Thread: Showing a function is not surjective

1. Showing a function is not surjective

Hi, I've got a question here and I've got to show that a function is not surjective.

To do this I've got to find a value that the function cannot equal, but I'm not sure how to do this, is trail and error the right way or is there a more formal approach?

Here's the actual function:

$\displaystyle f : \mathbb{R}$ \$\displaystyle \frac{1}{3} \to \mathbb{R}$ given by $\displaystyle f(x) = \frac{5x+1}{3x-1}$

2. There's no real x such that f(x)=5/3, which is the horizontal asymptote.

3. Originally Posted by Black
There's no real x such that f(x)=5/3, which is the horizontal asymptote.
Ohh yeh thank you!

4. A direct way to do it is to set up the equation $\displaystyle \frac{5x+1}{3x-1}= y$ and try to solve for x.

$\displaystyle 5x+1= (3x+1)y= 3xy+ y$. 5x- 3xy= y - 1. (5- 3y)x= y- 1.

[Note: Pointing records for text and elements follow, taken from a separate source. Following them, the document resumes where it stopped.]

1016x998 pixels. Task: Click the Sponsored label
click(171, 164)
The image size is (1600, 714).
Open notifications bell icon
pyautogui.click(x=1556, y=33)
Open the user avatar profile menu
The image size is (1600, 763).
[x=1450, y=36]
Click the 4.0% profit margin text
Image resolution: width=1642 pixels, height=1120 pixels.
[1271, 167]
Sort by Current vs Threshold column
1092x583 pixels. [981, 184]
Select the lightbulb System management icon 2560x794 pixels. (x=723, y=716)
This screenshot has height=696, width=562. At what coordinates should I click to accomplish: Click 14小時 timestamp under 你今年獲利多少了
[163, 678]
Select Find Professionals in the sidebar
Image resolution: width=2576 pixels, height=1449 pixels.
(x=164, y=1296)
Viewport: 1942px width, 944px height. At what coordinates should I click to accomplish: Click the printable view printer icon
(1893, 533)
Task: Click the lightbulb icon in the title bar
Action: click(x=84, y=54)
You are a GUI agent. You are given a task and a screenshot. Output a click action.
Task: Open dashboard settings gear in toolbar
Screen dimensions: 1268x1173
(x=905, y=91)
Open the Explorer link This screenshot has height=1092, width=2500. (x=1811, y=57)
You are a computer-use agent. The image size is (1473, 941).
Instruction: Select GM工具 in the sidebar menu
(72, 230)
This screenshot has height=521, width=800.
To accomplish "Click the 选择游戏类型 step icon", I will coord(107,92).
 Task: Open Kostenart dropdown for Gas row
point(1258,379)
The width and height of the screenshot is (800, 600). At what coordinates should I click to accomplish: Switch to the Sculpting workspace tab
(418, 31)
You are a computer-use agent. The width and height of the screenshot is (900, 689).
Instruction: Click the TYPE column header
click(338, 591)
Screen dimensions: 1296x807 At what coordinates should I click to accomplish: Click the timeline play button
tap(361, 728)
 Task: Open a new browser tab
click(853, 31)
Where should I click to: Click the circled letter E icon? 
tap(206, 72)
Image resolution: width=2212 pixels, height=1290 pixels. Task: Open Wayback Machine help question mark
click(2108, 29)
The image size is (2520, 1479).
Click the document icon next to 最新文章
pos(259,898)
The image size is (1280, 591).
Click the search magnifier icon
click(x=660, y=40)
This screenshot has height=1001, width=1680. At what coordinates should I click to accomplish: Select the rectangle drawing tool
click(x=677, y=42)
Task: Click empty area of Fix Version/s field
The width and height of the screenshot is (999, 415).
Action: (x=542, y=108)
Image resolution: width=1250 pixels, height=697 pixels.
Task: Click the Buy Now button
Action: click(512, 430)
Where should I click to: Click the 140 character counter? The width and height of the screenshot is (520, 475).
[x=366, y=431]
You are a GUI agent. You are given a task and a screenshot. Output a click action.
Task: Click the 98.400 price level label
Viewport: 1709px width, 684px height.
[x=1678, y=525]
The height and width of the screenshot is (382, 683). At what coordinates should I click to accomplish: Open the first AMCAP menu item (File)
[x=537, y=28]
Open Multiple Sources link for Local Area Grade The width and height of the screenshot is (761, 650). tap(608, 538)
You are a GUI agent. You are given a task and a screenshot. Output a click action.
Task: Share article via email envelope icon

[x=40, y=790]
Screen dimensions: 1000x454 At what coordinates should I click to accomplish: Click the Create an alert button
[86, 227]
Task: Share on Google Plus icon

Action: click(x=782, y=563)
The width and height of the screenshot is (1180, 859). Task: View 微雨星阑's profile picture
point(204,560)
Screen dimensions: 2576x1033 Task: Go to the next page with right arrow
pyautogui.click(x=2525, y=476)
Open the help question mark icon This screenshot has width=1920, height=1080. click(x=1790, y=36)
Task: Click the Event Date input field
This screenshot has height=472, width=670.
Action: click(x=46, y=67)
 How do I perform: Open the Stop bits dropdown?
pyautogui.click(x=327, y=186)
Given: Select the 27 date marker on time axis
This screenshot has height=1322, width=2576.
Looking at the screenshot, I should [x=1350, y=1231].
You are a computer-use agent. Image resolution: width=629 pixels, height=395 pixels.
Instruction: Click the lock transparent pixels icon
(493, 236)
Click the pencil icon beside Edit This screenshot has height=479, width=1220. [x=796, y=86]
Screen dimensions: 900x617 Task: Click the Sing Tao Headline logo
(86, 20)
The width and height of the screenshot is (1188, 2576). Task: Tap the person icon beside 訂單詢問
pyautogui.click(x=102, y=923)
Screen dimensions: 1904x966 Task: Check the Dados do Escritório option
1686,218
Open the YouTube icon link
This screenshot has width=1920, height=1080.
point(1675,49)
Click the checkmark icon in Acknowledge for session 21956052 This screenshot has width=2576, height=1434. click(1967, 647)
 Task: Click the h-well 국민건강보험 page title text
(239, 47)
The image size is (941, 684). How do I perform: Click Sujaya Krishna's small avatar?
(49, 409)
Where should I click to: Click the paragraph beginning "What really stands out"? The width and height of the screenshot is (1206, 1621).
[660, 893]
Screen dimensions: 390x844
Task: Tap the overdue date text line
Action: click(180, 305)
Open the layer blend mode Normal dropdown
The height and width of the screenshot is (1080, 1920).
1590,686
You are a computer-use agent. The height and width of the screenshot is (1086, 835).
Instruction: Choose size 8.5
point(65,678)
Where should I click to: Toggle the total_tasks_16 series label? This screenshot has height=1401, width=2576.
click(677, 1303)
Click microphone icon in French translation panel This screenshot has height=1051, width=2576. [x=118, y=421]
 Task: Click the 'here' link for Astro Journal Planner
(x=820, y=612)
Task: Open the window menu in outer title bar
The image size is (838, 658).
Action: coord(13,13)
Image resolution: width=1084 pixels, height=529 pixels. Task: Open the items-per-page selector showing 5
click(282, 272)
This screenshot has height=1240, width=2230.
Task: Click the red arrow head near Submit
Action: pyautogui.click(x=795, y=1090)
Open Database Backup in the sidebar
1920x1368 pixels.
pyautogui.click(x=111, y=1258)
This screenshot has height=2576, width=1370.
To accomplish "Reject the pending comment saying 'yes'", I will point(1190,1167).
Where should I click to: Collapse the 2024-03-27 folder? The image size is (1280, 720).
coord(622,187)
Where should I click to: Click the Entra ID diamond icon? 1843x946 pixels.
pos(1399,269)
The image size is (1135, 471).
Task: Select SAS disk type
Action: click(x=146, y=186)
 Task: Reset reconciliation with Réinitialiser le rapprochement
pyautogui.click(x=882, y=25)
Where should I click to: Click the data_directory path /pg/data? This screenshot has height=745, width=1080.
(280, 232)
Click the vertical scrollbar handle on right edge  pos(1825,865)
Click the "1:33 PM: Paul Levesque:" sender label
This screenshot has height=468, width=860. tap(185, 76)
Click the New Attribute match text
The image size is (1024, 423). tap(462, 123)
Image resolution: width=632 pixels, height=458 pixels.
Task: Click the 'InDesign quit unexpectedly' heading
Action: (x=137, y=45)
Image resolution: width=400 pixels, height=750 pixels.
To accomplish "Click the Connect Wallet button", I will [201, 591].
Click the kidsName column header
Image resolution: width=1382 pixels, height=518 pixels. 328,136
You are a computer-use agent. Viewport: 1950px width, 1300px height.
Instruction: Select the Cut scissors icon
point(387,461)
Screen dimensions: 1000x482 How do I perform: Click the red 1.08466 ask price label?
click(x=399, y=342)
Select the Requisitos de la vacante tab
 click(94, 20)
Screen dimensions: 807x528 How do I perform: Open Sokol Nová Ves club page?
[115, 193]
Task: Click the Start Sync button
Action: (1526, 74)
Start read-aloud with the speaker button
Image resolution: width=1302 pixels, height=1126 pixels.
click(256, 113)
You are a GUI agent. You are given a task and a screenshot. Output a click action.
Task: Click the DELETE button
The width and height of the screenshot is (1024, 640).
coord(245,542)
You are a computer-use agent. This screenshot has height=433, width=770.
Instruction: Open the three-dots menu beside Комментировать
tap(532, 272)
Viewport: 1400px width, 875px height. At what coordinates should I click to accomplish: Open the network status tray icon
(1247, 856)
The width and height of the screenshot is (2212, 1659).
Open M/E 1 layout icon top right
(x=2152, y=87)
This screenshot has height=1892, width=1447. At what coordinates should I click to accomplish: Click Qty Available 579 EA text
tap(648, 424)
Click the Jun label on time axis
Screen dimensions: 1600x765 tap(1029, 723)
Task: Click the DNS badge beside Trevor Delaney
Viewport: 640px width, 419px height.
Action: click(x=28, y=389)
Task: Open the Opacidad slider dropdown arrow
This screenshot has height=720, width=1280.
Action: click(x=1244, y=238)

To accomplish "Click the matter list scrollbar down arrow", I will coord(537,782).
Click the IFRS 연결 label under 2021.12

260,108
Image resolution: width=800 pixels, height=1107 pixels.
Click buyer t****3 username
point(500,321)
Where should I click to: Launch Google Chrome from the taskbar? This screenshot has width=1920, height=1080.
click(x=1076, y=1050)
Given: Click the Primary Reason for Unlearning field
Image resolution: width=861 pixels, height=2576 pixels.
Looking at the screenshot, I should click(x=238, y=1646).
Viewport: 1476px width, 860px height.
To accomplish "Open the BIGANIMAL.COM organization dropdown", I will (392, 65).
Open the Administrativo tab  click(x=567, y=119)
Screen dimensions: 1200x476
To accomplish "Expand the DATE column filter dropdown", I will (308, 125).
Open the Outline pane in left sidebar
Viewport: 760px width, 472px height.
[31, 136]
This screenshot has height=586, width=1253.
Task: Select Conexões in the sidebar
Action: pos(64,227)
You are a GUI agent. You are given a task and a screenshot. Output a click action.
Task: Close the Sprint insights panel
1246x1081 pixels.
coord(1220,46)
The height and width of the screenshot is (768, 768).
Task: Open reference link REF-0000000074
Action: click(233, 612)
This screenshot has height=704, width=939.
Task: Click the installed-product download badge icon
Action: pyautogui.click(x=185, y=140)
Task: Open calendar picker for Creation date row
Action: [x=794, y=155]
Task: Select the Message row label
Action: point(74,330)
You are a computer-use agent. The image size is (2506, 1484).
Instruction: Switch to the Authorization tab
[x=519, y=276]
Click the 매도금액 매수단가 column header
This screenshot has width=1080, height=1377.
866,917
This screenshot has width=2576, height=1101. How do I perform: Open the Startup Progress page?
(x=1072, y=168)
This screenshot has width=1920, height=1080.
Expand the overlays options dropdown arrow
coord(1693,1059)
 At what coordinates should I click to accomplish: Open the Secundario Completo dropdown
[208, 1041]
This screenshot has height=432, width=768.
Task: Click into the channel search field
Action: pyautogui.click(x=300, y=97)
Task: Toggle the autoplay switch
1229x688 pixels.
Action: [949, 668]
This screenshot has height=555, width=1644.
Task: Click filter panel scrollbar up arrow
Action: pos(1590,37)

$\displaystyle x= \frac{y-1}{5- 3y}$ as long as the denominator is not 0.

If 5- 3y= 0, that is, if $\displaystyle y= \frac{3}{5}$, there is no such x.

5. Originally Posted by HallsofIvy
A direct way to do it is to set up the equation $\displaystyle \frac{5x+1}{3x-1}= y$ and try to solve for x.

$\displaystyle 5x+1= (3x+1)y= 3xy+ y$. 5x- 3xy= y - 1. (5- 3y)x= y- 1.

$\displaystyle x= \frac{y-1}{5- 3y}$ as long as the denominator is not 0.

If 5- 3y= 0, that is, if $\displaystyle y= \frac{3}{5}$, there is no such x.
Thanks for the reply, that's a good way of thinking of it.